[Records from a data collection]
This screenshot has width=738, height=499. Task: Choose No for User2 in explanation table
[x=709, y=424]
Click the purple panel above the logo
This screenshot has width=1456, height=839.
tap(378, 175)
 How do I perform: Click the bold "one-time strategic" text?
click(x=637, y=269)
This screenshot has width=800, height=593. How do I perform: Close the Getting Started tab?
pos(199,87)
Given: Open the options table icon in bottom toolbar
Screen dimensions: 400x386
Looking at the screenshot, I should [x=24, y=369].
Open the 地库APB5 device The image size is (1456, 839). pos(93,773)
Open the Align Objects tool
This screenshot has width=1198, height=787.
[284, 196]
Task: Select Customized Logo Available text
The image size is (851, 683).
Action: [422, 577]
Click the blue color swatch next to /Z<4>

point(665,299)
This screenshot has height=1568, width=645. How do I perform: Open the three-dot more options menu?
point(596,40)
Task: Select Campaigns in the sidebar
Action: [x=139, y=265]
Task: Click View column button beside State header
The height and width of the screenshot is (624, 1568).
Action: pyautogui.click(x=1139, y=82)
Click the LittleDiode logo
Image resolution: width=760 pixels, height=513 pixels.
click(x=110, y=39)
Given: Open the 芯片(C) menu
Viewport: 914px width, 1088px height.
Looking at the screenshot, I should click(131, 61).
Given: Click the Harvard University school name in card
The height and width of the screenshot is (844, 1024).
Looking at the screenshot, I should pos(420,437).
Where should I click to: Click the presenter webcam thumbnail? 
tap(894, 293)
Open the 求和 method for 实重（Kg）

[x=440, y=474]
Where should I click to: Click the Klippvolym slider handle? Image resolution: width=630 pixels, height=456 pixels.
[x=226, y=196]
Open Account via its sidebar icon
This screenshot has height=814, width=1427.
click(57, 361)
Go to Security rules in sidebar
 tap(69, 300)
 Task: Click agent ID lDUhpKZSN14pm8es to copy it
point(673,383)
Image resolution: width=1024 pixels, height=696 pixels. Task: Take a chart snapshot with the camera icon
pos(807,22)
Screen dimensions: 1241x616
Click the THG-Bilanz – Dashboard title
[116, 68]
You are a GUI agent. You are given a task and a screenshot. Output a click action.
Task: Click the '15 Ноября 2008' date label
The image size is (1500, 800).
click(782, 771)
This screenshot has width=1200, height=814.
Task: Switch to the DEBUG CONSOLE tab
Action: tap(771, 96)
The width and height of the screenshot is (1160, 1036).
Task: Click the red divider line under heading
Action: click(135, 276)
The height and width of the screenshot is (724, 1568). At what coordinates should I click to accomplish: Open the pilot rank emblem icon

PROBLEM TO WORK ON:
All of the entries should be written out again exactly.

WRITTEN ANSWER:
This screenshot has width=738, height=499. Task: Choose No for User2 in explanation table
[x=709, y=424]
Click the purple panel above the logo
This screenshot has width=1456, height=839.
tap(378, 175)
 How do I perform: Click the bold "one-time strategic" text?
click(x=637, y=269)
This screenshot has width=800, height=593. How do I perform: Close the Getting Started tab?
pos(199,87)
Given: Open the options table icon in bottom toolbar
Screen dimensions: 400x386
Looking at the screenshot, I should [x=24, y=369].
Open the 地库APB5 device The image size is (1456, 839). pos(93,773)
Open the Align Objects tool
This screenshot has width=1198, height=787.
[284, 196]
Task: Select Customized Logo Available text
The image size is (851, 683).
Action: [422, 577]
Click the blue color swatch next to /Z<4>

point(665,299)
This screenshot has height=1568, width=645. How do I perform: Open the three-dot more options menu?
point(596,40)
Task: Select Campaigns in the sidebar
Action: [x=139, y=265]
Task: Click View column button beside State header
The height and width of the screenshot is (624, 1568).
Action: pyautogui.click(x=1139, y=82)
Click the LittleDiode logo
Image resolution: width=760 pixels, height=513 pixels.
click(x=110, y=39)
Given: Open the 芯片(C) menu
Viewport: 914px width, 1088px height.
Looking at the screenshot, I should click(131, 61).
Given: Click the Harvard University school name in card
The height and width of the screenshot is (844, 1024).
Looking at the screenshot, I should pos(420,437).
Where should I click to: Click the presenter webcam thumbnail? 
tap(894, 293)
Open the 求和 method for 实重（Kg）

[x=440, y=474]
Where should I click to: Click the Klippvolym slider handle? Image resolution: width=630 pixels, height=456 pixels.
[x=226, y=196]
Open Account via its sidebar icon
This screenshot has height=814, width=1427.
click(57, 361)
Go to Security rules in sidebar
 tap(69, 300)
 Task: Click agent ID lDUhpKZSN14pm8es to copy it
point(673,383)
Image resolution: width=1024 pixels, height=696 pixels. Task: Take a chart snapshot with the camera icon
pos(807,22)
Screen dimensions: 1241x616
Click the THG-Bilanz – Dashboard title
[116, 68]
You are a GUI agent. You are given a task and a screenshot. Output a click action.
Task: Click the '15 Ноября 2008' date label
The image size is (1500, 800).
click(782, 771)
This screenshot has width=1200, height=814.
Task: Switch to the DEBUG CONSOLE tab
Action: tap(771, 96)
The width and height of the screenshot is (1160, 1036).
Task: Click the red divider line under heading
Action: click(135, 276)
The height and width of the screenshot is (724, 1568). At what coordinates should I click to accomplish: Open the pilot rank emblem icon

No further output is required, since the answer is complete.